*** Opening of MATERIAL TO PROCESS ***
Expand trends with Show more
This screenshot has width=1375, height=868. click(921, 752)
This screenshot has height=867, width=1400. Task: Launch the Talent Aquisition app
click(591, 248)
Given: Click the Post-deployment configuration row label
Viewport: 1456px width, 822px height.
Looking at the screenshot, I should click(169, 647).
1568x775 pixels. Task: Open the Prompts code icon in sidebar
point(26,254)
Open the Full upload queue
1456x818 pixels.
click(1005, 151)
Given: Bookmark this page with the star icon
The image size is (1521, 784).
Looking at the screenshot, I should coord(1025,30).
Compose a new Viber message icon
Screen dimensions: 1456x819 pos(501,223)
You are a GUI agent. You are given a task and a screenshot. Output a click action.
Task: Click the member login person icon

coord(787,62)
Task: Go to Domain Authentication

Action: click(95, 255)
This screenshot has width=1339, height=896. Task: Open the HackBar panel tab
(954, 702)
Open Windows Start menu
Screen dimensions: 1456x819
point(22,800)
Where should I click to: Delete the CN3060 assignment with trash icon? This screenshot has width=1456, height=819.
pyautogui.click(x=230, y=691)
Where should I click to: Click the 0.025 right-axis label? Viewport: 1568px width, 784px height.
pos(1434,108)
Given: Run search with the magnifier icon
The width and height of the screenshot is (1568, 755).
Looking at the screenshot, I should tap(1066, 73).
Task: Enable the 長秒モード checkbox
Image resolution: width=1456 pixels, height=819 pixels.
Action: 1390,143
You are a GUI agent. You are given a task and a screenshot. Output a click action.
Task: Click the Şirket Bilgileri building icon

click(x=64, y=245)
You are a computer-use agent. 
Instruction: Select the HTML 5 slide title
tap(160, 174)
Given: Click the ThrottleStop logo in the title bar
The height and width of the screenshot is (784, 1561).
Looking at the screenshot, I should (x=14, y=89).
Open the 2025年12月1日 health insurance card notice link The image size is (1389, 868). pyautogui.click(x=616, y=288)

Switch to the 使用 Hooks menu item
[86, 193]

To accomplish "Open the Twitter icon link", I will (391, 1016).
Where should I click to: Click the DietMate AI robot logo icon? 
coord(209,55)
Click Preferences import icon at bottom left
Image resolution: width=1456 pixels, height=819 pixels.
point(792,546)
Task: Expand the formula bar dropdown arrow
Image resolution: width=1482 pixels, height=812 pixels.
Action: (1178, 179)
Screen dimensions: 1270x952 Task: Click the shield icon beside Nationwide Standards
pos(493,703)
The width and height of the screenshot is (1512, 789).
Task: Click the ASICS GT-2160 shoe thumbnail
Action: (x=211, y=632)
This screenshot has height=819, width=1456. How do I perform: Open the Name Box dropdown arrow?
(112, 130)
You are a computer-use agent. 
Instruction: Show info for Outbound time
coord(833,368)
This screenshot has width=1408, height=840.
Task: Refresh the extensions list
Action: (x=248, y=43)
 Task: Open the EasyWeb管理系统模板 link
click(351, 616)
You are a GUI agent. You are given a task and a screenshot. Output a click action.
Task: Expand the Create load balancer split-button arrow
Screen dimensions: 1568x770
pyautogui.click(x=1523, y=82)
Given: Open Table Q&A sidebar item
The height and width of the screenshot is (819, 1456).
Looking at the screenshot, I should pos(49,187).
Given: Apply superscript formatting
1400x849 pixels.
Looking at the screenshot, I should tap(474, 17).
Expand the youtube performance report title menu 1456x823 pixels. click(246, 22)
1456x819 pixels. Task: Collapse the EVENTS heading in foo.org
*** Close of MATERIAL TO PROCESS ***
## [YOUR OBJECTIVE]
Could you copy every record above exactly as it stands?

## [WRITTEN REPLY]
Expand trends with Show more
This screenshot has width=1375, height=868. click(921, 752)
This screenshot has height=867, width=1400. Task: Launch the Talent Aquisition app
click(591, 248)
Given: Click the Post-deployment configuration row label
Viewport: 1456px width, 822px height.
Looking at the screenshot, I should click(169, 647).
1568x775 pixels. Task: Open the Prompts code icon in sidebar
point(26,254)
Open the Full upload queue
1456x818 pixels.
click(1005, 151)
Given: Bookmark this page with the star icon
The image size is (1521, 784).
Looking at the screenshot, I should coord(1025,30).
Compose a new Viber message icon
Screen dimensions: 1456x819 pos(501,223)
You are a GUI agent. You are given a task and a screenshot. Output a click action.
Task: Click the member login person icon

coord(787,62)
Task: Go to Domain Authentication

Action: click(95, 255)
This screenshot has width=1339, height=896. Task: Open the HackBar panel tab
(954, 702)
Open Windows Start menu
Screen dimensions: 1456x819
point(22,800)
Where should I click to: Delete the CN3060 assignment with trash icon? This screenshot has width=1456, height=819.
pyautogui.click(x=230, y=691)
Where should I click to: Click the 0.025 right-axis label? Viewport: 1568px width, 784px height.
pos(1434,108)
Given: Run search with the magnifier icon
The width and height of the screenshot is (1568, 755).
Looking at the screenshot, I should tap(1066, 73).
Task: Enable the 長秒モード checkbox
Image resolution: width=1456 pixels, height=819 pixels.
Action: 1390,143
You are a GUI agent. You are given a task and a screenshot. Output a click action.
Task: Click the Şirket Bilgileri building icon

click(x=64, y=245)
You are a computer-use agent. 
Instruction: Select the HTML 5 slide title
tap(160, 174)
Given: Click the ThrottleStop logo in the title bar
The height and width of the screenshot is (784, 1561).
Looking at the screenshot, I should (x=14, y=89).
Open the 2025年12月1日 health insurance card notice link The image size is (1389, 868). pyautogui.click(x=616, y=288)

Switch to the 使用 Hooks menu item
[86, 193]

To accomplish "Open the Twitter icon link", I will (391, 1016).
Where should I click to: Click the DietMate AI robot logo icon? 
coord(209,55)
Click Preferences import icon at bottom left
Image resolution: width=1456 pixels, height=819 pixels.
point(792,546)
Task: Expand the formula bar dropdown arrow
Image resolution: width=1482 pixels, height=812 pixels.
Action: (1178, 179)
Screen dimensions: 1270x952 Task: Click the shield icon beside Nationwide Standards
pos(493,703)
The width and height of the screenshot is (1512, 789).
Task: Click the ASICS GT-2160 shoe thumbnail
Action: (x=211, y=632)
This screenshot has height=819, width=1456. How do I perform: Open the Name Box dropdown arrow?
(112, 130)
You are a computer-use agent. 
Instruction: Show info for Outbound time
coord(833,368)
This screenshot has width=1408, height=840.
Task: Refresh the extensions list
Action: (x=248, y=43)
 Task: Open the EasyWeb管理系统模板 link
click(351, 616)
You are a GUI agent. You are given a task and a screenshot. Output a click action.
Task: Expand the Create load balancer split-button arrow
Screen dimensions: 1568x770
pyautogui.click(x=1523, y=82)
Given: Open Table Q&A sidebar item
The height and width of the screenshot is (819, 1456).
Looking at the screenshot, I should pos(49,187).
Given: Apply superscript formatting
1400x849 pixels.
Looking at the screenshot, I should tap(474, 17).
Expand the youtube performance report title menu 1456x823 pixels. click(246, 22)
1456x819 pixels. Task: Collapse the EVENTS heading in foo.org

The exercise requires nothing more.